Only the opening lines of the listing, through the one with "Click the paragraph", are to be retyped, each exactly as it stands.

(Beginning of Supplied records)

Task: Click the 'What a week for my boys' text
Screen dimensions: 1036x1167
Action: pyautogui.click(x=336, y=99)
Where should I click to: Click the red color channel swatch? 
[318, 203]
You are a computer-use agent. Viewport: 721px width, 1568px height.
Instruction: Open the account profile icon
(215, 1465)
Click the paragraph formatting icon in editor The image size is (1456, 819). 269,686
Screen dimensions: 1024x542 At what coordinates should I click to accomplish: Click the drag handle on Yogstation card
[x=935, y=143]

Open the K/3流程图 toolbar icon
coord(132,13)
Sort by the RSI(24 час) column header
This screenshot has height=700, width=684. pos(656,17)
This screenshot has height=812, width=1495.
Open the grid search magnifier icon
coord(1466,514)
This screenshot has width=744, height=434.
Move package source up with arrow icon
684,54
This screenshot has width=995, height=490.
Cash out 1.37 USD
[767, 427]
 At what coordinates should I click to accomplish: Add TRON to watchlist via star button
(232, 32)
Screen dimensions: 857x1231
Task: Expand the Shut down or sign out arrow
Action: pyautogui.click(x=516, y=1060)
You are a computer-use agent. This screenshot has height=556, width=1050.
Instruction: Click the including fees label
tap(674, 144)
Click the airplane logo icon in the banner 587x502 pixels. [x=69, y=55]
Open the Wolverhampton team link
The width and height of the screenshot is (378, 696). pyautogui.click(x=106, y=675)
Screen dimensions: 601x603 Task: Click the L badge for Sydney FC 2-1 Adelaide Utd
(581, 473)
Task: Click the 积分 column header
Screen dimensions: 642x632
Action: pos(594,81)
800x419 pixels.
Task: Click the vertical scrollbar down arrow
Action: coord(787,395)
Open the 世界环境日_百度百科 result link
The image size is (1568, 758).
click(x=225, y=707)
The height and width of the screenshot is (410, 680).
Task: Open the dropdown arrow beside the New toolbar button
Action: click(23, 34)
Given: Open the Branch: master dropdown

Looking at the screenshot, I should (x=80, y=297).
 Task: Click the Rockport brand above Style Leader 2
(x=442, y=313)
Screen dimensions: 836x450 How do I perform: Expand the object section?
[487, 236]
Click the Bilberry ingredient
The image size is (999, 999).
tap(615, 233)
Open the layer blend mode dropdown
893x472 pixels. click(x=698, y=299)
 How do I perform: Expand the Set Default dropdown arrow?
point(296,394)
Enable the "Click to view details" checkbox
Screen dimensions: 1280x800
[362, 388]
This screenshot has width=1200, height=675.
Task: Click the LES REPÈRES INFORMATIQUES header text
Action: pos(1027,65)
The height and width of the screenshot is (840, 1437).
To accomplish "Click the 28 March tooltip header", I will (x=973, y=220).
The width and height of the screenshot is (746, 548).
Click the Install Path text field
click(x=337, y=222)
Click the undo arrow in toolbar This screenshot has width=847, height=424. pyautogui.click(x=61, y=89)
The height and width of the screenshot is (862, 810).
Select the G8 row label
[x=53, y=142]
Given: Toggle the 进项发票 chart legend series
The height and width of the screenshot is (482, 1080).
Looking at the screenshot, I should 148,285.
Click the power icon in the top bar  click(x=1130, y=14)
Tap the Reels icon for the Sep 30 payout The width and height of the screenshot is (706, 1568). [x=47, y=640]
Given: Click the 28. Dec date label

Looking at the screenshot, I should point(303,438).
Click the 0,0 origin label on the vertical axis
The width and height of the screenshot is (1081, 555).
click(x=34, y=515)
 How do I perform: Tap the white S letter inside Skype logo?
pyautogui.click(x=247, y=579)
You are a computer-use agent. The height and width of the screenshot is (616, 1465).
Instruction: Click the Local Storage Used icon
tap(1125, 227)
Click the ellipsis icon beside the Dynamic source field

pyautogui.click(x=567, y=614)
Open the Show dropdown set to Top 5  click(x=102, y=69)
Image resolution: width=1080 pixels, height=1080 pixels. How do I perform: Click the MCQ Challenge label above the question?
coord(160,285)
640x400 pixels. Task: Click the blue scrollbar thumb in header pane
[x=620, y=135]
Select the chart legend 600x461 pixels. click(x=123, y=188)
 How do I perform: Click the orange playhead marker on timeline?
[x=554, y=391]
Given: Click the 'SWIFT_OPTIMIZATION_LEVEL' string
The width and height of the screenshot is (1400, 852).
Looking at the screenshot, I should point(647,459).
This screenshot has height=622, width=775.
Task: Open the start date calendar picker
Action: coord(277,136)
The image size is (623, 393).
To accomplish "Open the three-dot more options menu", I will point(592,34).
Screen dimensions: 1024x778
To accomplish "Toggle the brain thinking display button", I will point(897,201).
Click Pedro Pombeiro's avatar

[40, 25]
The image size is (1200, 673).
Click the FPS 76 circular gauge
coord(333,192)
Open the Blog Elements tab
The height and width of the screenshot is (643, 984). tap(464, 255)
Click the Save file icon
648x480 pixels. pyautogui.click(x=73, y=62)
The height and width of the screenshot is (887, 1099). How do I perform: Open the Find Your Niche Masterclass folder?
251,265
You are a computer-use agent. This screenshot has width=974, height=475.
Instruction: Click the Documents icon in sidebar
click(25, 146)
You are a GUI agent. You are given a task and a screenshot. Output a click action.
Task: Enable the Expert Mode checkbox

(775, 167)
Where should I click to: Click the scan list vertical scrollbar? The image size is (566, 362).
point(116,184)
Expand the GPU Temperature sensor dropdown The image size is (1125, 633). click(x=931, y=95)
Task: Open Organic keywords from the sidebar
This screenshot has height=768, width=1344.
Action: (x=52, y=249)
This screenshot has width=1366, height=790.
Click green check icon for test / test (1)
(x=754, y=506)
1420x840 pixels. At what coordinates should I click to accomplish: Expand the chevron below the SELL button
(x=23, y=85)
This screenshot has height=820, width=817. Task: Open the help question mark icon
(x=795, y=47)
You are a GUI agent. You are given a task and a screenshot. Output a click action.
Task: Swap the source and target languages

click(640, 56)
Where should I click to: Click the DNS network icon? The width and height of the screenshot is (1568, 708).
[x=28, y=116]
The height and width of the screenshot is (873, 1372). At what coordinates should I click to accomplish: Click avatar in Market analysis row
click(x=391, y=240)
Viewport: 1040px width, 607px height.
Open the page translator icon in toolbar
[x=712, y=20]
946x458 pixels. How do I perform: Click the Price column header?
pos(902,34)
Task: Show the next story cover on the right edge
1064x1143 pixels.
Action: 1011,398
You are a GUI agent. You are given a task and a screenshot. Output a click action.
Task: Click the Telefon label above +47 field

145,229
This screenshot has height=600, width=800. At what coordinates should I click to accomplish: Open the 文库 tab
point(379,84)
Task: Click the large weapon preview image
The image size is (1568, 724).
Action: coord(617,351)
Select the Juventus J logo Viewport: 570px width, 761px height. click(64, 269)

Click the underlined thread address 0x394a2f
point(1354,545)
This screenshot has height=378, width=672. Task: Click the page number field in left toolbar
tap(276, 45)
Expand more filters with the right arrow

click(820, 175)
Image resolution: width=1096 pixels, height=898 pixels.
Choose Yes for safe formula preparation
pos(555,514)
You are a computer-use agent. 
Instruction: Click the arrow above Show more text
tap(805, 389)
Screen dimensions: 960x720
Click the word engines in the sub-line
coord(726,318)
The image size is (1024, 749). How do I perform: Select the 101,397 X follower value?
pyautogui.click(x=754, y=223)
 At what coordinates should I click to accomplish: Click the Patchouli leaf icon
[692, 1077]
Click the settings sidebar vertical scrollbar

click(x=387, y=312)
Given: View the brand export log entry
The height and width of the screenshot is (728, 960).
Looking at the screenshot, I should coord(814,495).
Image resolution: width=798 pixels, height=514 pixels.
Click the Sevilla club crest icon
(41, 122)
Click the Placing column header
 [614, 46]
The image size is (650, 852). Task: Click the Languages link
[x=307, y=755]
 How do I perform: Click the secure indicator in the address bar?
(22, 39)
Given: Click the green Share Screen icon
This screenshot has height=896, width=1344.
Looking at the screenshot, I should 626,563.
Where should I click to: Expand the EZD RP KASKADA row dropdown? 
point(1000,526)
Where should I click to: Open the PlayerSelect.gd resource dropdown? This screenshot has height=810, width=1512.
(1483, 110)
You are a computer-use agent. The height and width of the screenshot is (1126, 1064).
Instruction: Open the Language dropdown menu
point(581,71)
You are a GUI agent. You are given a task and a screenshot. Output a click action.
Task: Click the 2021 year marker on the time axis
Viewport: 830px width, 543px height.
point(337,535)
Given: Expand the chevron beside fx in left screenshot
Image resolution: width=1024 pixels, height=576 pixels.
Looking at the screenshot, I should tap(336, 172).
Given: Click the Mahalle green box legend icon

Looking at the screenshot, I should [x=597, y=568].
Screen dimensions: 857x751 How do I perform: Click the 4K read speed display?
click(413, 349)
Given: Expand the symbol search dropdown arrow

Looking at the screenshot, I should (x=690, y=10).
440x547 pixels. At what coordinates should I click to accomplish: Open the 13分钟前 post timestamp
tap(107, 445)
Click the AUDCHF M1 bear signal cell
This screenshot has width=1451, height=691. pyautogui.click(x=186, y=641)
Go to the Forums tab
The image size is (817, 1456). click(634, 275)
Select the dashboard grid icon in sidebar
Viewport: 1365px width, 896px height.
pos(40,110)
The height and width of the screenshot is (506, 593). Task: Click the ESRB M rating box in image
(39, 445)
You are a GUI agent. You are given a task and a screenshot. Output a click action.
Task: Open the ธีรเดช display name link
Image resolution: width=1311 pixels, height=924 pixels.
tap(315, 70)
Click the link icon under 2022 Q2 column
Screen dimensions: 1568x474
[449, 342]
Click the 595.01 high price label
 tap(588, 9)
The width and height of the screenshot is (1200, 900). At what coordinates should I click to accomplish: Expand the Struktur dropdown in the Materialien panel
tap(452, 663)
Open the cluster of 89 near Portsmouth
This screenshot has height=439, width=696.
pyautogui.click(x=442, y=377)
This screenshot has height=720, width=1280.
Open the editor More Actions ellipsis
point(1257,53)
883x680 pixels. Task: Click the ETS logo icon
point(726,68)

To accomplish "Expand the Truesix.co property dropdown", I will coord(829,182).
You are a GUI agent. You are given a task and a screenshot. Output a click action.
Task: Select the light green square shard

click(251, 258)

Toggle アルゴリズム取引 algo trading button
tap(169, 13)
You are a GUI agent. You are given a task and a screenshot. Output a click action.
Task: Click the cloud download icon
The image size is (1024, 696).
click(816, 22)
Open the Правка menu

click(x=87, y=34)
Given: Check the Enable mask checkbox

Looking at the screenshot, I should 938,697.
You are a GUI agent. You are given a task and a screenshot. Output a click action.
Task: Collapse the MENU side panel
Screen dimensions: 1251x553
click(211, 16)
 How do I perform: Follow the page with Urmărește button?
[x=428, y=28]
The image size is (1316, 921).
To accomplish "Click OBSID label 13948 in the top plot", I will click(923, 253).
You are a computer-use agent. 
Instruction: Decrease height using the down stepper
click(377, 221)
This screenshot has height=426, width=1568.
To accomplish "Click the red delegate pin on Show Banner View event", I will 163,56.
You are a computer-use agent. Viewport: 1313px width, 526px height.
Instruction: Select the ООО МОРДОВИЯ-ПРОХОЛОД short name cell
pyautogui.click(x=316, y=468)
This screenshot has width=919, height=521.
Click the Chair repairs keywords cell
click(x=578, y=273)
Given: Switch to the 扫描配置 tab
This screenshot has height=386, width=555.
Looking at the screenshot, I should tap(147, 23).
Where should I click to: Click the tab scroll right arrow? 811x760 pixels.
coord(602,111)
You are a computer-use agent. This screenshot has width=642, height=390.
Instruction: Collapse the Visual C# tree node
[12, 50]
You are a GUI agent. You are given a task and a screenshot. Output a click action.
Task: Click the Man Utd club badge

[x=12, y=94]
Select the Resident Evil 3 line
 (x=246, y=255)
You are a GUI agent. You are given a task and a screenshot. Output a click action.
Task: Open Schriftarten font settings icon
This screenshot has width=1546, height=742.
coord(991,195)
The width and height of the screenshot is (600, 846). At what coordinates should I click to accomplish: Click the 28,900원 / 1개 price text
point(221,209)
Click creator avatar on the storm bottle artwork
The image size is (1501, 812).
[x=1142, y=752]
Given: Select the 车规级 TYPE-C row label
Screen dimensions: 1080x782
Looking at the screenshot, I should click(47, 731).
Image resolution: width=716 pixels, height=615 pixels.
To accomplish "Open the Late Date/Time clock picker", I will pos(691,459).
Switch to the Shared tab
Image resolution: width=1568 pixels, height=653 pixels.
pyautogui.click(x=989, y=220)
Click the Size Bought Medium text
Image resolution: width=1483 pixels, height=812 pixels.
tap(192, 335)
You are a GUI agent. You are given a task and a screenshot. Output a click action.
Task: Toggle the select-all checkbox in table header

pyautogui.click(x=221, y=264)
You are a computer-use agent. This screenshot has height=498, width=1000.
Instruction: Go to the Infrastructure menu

(End of Supplied records)

Final answer ::
Task: Click the 'What a week for my boys' text
Screen dimensions: 1036x1167
Action: pyautogui.click(x=336, y=99)
Where should I click to: Click the red color channel swatch? 
[318, 203]
You are a computer-use agent. Viewport: 721px width, 1568px height.
Instruction: Open the account profile icon
(215, 1465)
Click the paragraph formatting icon in editor The image size is (1456, 819). 269,686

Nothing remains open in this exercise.